Imagine the sound of a siren: 🚨 WEEEOOOEEEOOOEEEOOO 🚨 Does that strike fear into your heart? Make you freeze up mid-movement? Fill you with the rush of adrenaline and a confidence boost to exercise uncharacteristically bold decision making?
The answer is d) sirens can do all of the above, which, combined with the flashing lights and speeding that usually accompany an emergency vehicle siren, may not always have a positive outcome, the New York Times reports.
Let us the count the ways, as described in the Times piece:
- “Emergency drivers are more likely to engage in risky behavior when they use lights and sirens” — hmm not great
- “Also, other drivers sometimes respond in unpredictable ways, such as stopping right in front of an emergency vehicle instead of pulling out of the way” — not great
- “Further, the use of lights and sirens has been shown to have little bearing on patient outcomes” — then what is the point?

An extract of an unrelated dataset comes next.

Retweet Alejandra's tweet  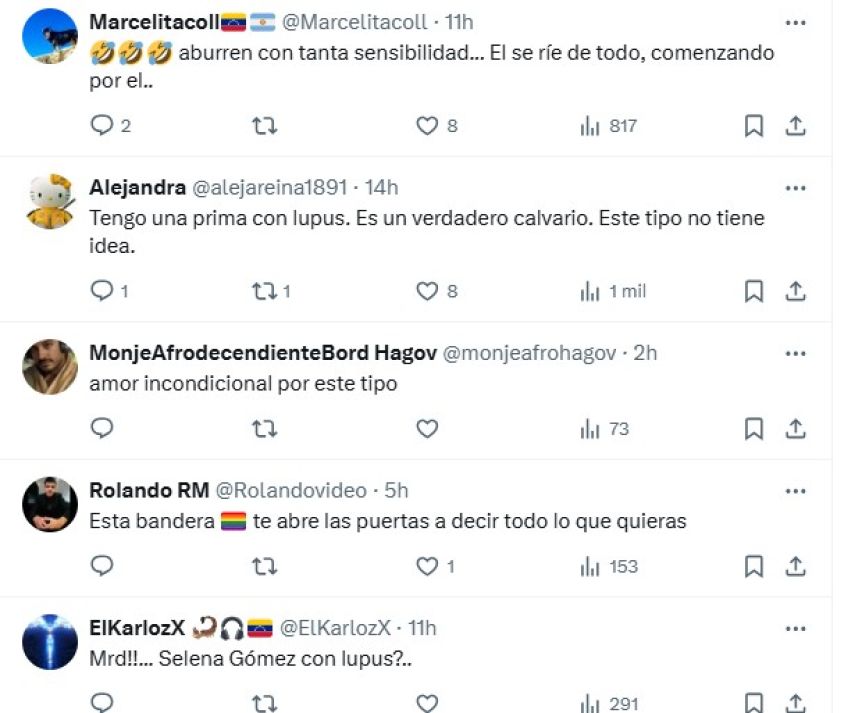point(264,291)
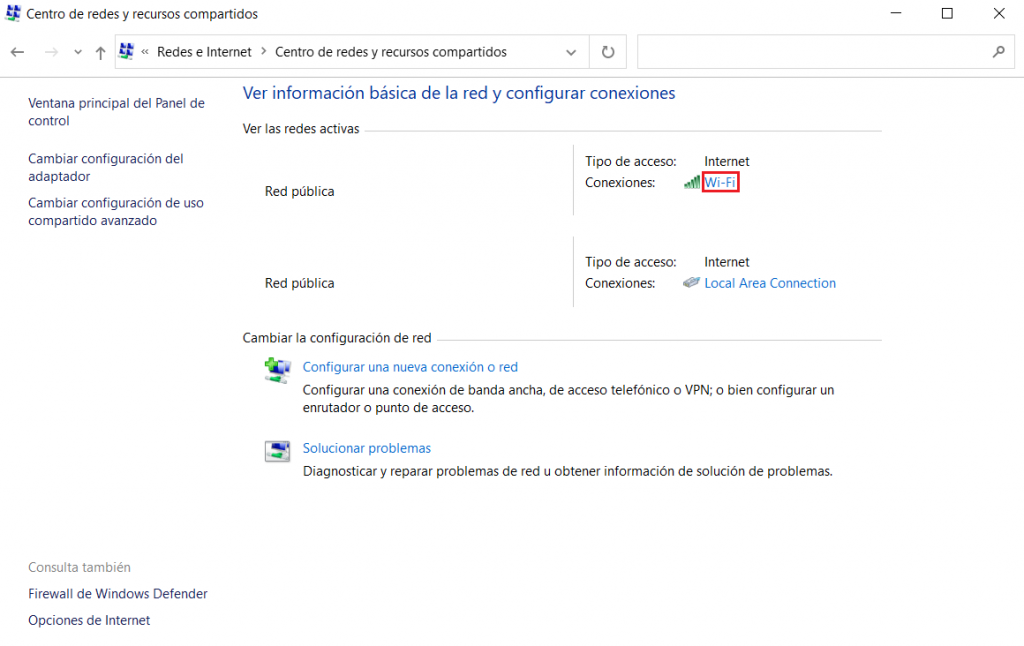Click the new connection setup icon
The image size is (1024, 646).
pos(277,370)
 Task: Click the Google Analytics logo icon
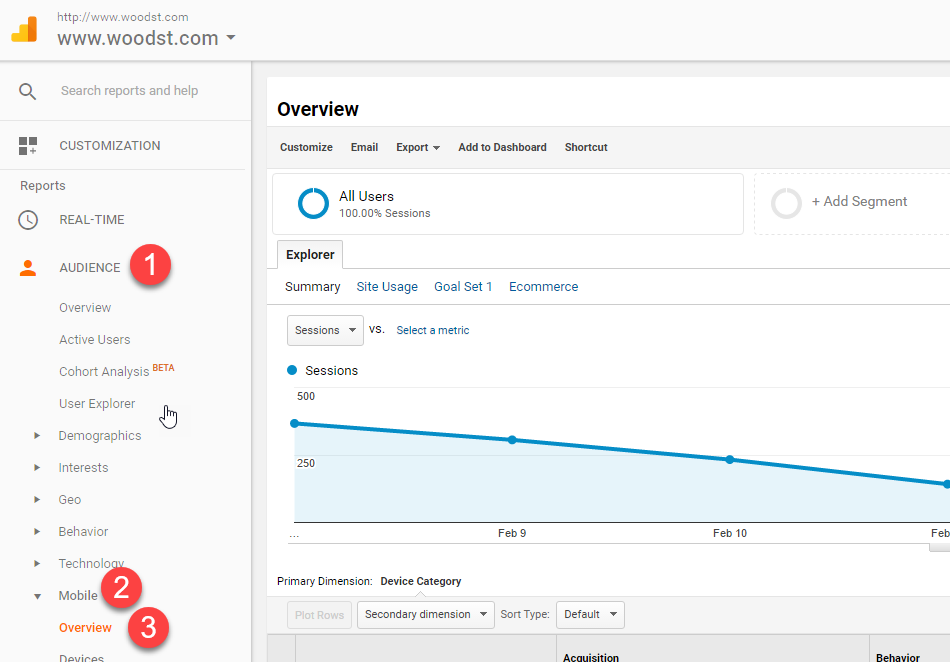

- “Sirens can be useful in certain situations, such as getting through red lights or stop signs … ” — oh?
- “… but they can be harmful to responders, who can suffer premature hearing loss, and to patients, who can be stressed by the noise.” — not great
- “And then there is the risk of accidents” — yikes
- “… but they create an allure that can help in recruiting volunteers” — oh?
Overall, kind of a mixed bag. Sirens: you can’t live with ‘em, you can’t live without ‘em. What about you, reader, do you love hearing the piercing shriek of a harpy trapped inside a horn hurtling down the road at 50 mph, or is there an alternative sensory disturbance that would properly grab your attention in the event of an emergency? Maybe instead of sirens ambulances should blast earth-rumbling, hip-shaking K-pop like the kind that used to be played at the DMZ bordering South and North Korea.